André Lussier, président de Lussier Cabinet d’assurances et services financiers, déplore que le taux de commissionnement actuel des courtiers en assurance de dommages fasse en sorte que la plupart des cabinets perdent de l’argent en ce moment. Il invite toutefois les courtiers à se réinventer pour devenir des intermédiaires de marché spécialisés dans les services financiers, affirmant que l’argent « traine par terre » au sein de ces mêmes cabinets.M. Lussier a tenu ces propos quelques jours après l’annonce qu’il faisait l’acquisition des activités québécoises de Dale Parizeau Morris Mackenzie (DPMM). Il prononçait une allocution lors du dévoilement du catalogue des activités de formation et de consultation 2014-2015 de l’Institut d’assurance de dommages du Québec (IADQ) et du Regroupement des cabinets de courtage d’assurance du Québec (RCCAQ), le 1er octobre, dans un hôtel de Montréal.

M. Lussier a alors livré sa vision de ce sur quoi un cabinet de courtage doit réfléchir avant de réaliser une acquisition. « Chaque fois qu’il y a une transaction, nous cherchons à connaitre le profil de l’acquéreur, à savoir s’il a un assureur derrière lui, à apprendre le prix payé, mais aussi à mesurer l’impact qu’il pourrait avoir sur notre organisation. Y a-t-il des employés que nous pourrions aller chercher? D’ailleurs, bien souvent, je songe que si j’avais su qu’il était à vendre, j’aurais tenté de l’acheter. C’est souvent quand la fiancée est mariée que les prétendants sortent », dit-il.

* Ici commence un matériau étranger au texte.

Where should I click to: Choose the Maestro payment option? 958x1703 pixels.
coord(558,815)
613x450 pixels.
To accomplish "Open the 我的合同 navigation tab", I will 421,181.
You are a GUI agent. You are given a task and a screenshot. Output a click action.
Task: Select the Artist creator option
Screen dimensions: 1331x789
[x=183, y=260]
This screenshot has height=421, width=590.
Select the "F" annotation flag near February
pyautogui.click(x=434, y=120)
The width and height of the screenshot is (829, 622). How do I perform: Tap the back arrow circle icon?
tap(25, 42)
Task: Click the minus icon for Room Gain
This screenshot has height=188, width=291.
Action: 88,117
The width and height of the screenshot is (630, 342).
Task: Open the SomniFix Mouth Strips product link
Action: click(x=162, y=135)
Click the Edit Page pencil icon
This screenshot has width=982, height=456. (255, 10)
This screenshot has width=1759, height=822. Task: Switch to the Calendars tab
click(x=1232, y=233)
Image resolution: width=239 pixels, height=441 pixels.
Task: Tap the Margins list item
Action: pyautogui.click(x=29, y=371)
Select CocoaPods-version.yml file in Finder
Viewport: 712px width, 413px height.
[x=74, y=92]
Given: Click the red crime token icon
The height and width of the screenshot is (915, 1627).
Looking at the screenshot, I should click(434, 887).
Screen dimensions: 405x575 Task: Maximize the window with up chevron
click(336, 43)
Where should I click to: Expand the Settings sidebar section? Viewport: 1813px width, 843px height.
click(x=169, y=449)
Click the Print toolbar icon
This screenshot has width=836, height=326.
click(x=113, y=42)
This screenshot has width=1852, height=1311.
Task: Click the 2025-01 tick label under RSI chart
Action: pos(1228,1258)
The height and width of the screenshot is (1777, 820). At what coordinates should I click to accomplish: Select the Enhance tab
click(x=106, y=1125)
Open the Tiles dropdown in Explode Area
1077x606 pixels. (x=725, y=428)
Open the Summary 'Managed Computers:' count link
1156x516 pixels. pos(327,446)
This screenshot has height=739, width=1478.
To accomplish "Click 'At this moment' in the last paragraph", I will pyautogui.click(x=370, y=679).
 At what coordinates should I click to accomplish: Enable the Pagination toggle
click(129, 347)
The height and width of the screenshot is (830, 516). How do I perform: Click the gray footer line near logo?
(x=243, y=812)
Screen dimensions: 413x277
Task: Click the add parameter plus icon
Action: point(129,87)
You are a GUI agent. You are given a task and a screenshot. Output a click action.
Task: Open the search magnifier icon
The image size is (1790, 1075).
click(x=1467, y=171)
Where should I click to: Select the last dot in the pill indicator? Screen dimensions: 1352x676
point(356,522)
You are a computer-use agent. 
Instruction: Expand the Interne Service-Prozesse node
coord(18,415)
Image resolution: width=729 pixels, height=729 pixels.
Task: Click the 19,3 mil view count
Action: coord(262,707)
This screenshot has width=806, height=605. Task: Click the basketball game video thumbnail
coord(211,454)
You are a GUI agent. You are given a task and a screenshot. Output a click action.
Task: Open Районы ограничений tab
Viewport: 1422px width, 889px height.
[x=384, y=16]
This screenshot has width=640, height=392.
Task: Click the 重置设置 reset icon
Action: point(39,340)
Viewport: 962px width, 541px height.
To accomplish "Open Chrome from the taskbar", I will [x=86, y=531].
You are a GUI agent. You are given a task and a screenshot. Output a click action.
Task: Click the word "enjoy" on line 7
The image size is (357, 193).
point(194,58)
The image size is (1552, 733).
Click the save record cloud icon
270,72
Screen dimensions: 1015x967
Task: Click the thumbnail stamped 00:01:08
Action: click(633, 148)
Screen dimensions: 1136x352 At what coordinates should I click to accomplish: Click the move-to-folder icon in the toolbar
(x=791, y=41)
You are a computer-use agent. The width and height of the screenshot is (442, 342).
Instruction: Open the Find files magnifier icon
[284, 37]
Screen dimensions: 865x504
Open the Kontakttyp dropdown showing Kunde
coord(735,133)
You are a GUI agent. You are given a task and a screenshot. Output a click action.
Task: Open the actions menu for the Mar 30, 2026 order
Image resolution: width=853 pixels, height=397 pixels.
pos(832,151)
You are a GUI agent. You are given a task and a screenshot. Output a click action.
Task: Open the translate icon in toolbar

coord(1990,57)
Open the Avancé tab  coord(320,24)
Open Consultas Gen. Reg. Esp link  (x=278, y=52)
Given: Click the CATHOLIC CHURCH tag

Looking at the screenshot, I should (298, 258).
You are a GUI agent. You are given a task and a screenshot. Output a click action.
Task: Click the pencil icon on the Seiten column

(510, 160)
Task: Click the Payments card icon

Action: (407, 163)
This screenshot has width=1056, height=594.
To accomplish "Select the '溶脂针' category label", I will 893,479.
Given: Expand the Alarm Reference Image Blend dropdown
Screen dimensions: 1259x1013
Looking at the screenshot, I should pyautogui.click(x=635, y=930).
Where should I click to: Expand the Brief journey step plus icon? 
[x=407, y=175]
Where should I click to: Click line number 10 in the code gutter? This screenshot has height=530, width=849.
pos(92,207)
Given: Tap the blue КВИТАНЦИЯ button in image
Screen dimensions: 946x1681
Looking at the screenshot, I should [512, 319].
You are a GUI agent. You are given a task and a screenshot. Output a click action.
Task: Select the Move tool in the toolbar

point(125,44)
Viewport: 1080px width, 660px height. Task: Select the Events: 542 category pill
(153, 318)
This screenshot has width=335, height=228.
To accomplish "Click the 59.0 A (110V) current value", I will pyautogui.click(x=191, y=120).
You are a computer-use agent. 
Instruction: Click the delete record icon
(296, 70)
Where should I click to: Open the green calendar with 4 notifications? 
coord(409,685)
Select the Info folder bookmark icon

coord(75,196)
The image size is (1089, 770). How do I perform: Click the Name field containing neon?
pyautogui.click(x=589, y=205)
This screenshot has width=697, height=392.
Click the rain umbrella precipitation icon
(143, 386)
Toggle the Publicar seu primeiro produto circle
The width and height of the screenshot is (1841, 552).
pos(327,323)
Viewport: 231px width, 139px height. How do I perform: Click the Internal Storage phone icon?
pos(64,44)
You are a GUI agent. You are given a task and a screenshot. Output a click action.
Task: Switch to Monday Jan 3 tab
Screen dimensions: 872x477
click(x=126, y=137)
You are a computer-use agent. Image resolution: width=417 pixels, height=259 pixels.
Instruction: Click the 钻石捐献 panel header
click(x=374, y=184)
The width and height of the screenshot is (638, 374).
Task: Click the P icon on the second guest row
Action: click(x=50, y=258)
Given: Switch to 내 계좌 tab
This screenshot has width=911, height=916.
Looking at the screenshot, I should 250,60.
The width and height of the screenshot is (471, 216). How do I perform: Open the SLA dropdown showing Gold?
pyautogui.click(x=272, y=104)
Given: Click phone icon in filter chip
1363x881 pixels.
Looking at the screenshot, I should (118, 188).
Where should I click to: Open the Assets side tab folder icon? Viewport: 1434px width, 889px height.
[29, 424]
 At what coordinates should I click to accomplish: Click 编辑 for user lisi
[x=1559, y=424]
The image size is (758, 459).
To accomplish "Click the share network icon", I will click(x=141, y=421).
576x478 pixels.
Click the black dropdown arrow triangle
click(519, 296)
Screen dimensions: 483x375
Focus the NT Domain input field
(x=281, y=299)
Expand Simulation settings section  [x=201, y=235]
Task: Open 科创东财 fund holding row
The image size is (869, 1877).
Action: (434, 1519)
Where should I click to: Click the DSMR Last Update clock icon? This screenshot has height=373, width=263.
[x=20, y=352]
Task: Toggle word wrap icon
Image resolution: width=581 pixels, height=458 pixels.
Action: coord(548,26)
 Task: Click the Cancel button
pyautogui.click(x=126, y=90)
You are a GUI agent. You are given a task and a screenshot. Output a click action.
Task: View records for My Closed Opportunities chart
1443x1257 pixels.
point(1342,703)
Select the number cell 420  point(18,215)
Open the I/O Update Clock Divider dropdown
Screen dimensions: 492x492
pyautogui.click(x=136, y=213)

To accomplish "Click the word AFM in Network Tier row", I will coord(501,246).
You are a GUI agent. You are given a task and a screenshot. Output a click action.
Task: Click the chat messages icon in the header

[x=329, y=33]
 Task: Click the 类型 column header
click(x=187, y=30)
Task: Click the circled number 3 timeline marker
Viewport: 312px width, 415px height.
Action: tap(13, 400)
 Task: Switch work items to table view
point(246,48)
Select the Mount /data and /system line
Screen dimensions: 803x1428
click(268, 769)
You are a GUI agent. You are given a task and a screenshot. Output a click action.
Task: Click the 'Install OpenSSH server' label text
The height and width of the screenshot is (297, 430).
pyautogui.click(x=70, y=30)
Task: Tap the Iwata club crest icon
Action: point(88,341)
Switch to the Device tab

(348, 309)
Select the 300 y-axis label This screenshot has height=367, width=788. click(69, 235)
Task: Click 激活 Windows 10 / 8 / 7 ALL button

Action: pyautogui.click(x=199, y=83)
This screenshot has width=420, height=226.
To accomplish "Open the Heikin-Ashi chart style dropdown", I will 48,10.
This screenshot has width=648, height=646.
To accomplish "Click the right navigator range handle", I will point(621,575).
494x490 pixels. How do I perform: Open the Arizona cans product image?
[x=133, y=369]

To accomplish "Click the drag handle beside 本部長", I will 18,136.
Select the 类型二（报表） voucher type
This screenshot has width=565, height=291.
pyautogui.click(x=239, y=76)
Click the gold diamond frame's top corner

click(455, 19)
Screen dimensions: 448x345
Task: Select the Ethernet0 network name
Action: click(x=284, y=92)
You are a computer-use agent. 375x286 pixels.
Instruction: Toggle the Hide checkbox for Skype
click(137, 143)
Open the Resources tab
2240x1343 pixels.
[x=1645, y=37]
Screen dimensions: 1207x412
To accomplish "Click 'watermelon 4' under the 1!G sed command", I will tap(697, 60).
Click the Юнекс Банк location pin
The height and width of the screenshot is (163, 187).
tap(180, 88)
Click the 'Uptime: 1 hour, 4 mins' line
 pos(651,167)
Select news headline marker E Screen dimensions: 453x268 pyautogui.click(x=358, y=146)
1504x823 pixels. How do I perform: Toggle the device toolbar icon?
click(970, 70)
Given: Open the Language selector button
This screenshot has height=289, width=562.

Le PDG de Lussier Cabinet d’assurances et services financiers ajoute que d’importants changements structurels s’en viennent en assurance de dommages. « Ce n’est pas fini, bien au contraire! Ce qui est une menace pour certains peut-être une opportunité pour d’autres. En mandarin, le mot risque s’écrit en deux pictogrammes : un signifiant danger, l’autre, opportunité. Quelle sagesse! », dit celui qui préside une entreprise qui fêtera ses 100 ans en 2015.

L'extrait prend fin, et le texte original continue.